Une sortie ratée et une réappréciation ultérieure de « Dial M for Murder ».

Bien qu’il se soit plié à la demande de Warner Brothers et qu’il ait utilisé une caméra plus grande, Hitchcock a tourné Dial M for Murder dans l’intention de le projeter en 3D. Le film contient de nombreuses séquences du point de vue de Margot, notamment un moment emblématique où elle et son meurtrier présumé sont dans le noir complet, ce qui les place sur le même terrain de jeu. Lorsqu’il est projeté en 2D, les détails perceptibles dans le cadre d’un rapport d’aspect plus important sont perdus ou relégués à l’arrière-plan. Des éléments simples comme la mise au point et l’angle seraient coupés ou flous, et ne permettraient pas de capter la même tension que celle qui est essentielle au film.

Cependant, Hitchcock a été une fois de plus victime de l’ingérence des studios lorsque le film est finalement sorti en salles. Après qu’une première projection ait été mal réalisée, Warner Brothers a paniqué et n’a envoyé qu’une version 2D en sortie large après que les propriétaires de salles aient demandé des projections  » plates « . Bien que de nombreux films aient obtenu de bons résultats en 3D au box-office, Dial M for Murder n’a pu être vu dans son format prévu que par un public restreint. L’engouement pour la 3D s’est éteint à la fin des années 1950. Toutefois, elle a connu un regain d’intérêt dans les années 1980, lorsque les studios ont recommencé à l’utiliser pour commercialiser des films d’horreur (comme le tristement célèbre Vendredi 13 : 3e partie).

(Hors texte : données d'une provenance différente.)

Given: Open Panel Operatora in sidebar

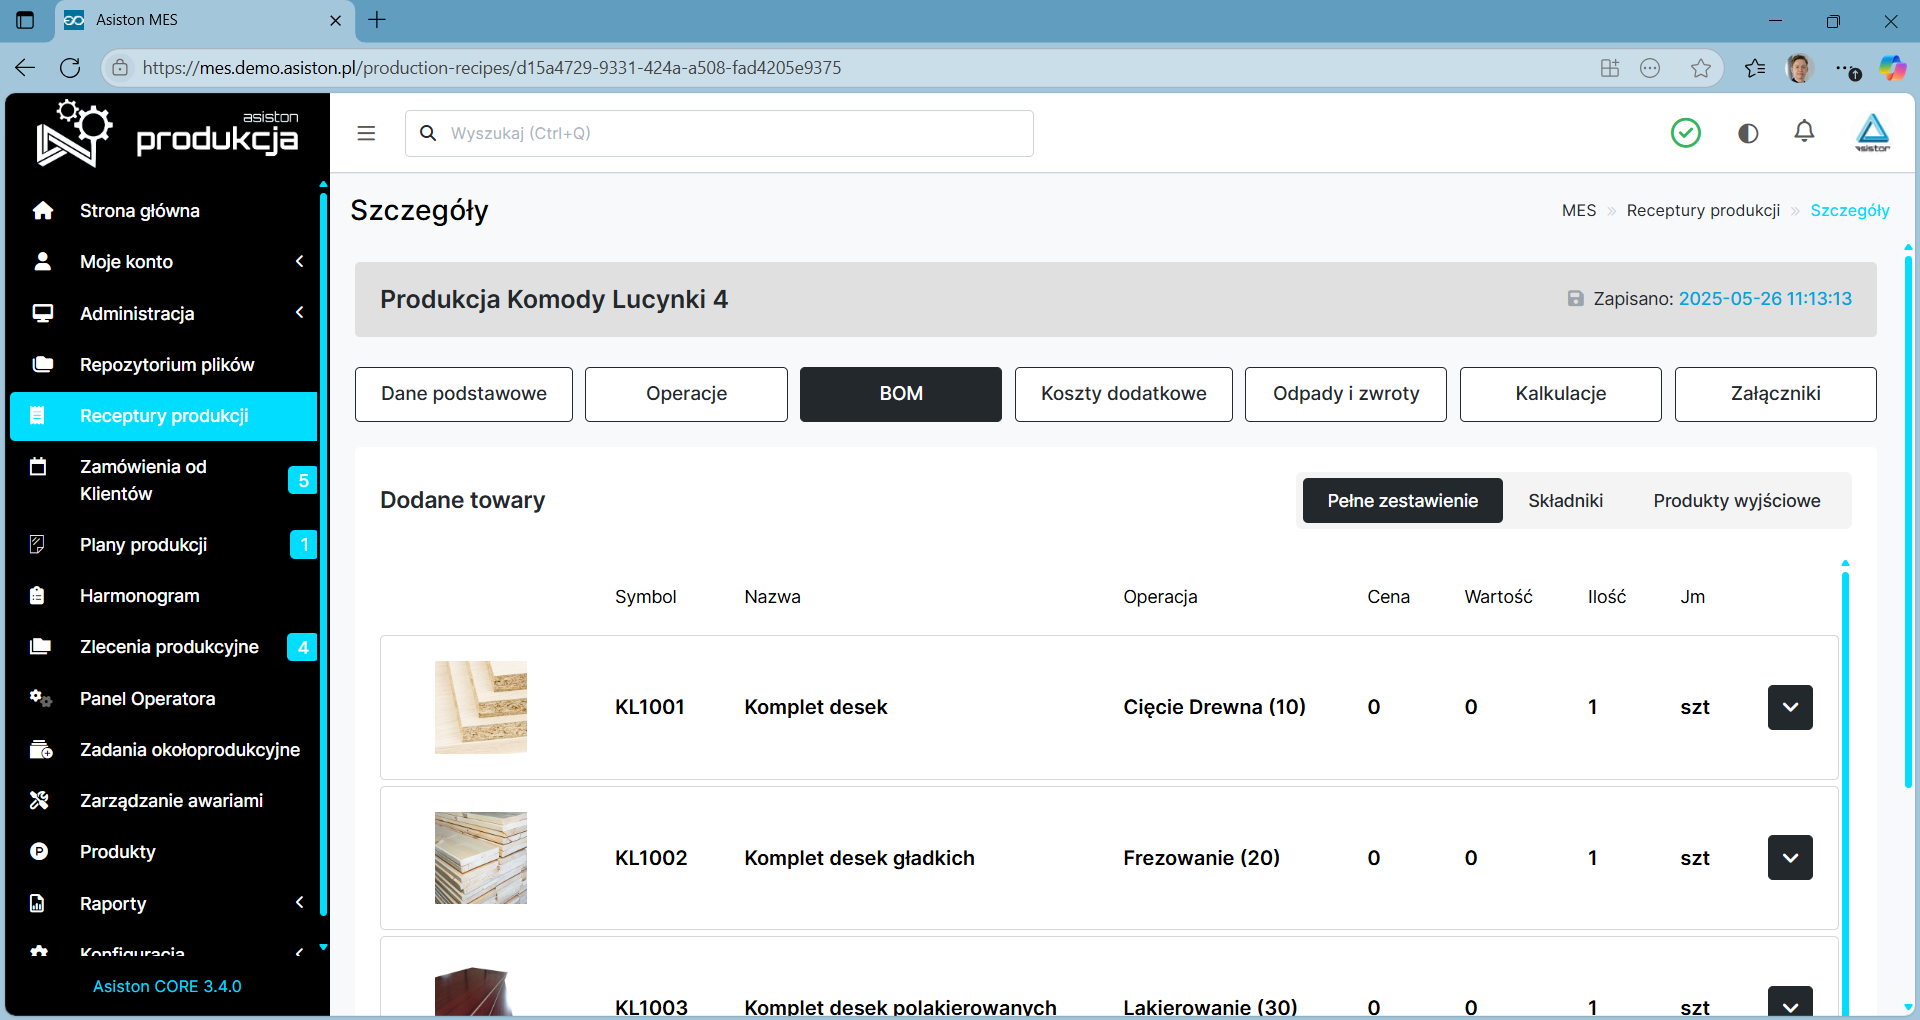Looking at the screenshot, I should (147, 698).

Il n’est pas surprenant que ce soit au cours de ce renouveau qu’une réédition de Dial M for Murder ait été publiée correctement et acclamée pour sa nouveauté. Bien que la 3D soit à nouveau passée de mode en raison de productions bon marché à la fin des années 1980, Dial M for Murder a été réédité en Blu-Ray 3D en 2012. Il a ensuite été salué par les critiques contemporains comme l’un des meilleurs exemples du format. Il est étrange de constater à quel point cette controverse est proche de la réalité aujourd’hui ; les films en 3D sont tombés en désuétude à la fin des années 2010 en raison de la conversion bon marché en post-production, mais nous venons de voir avec Avatar : La voie de l’eau que le public est toujours intéressé. La 3D peut être un succès ; il faut juste quelqu’un comme Hitchcock ou Cameron pour bien faire les choses.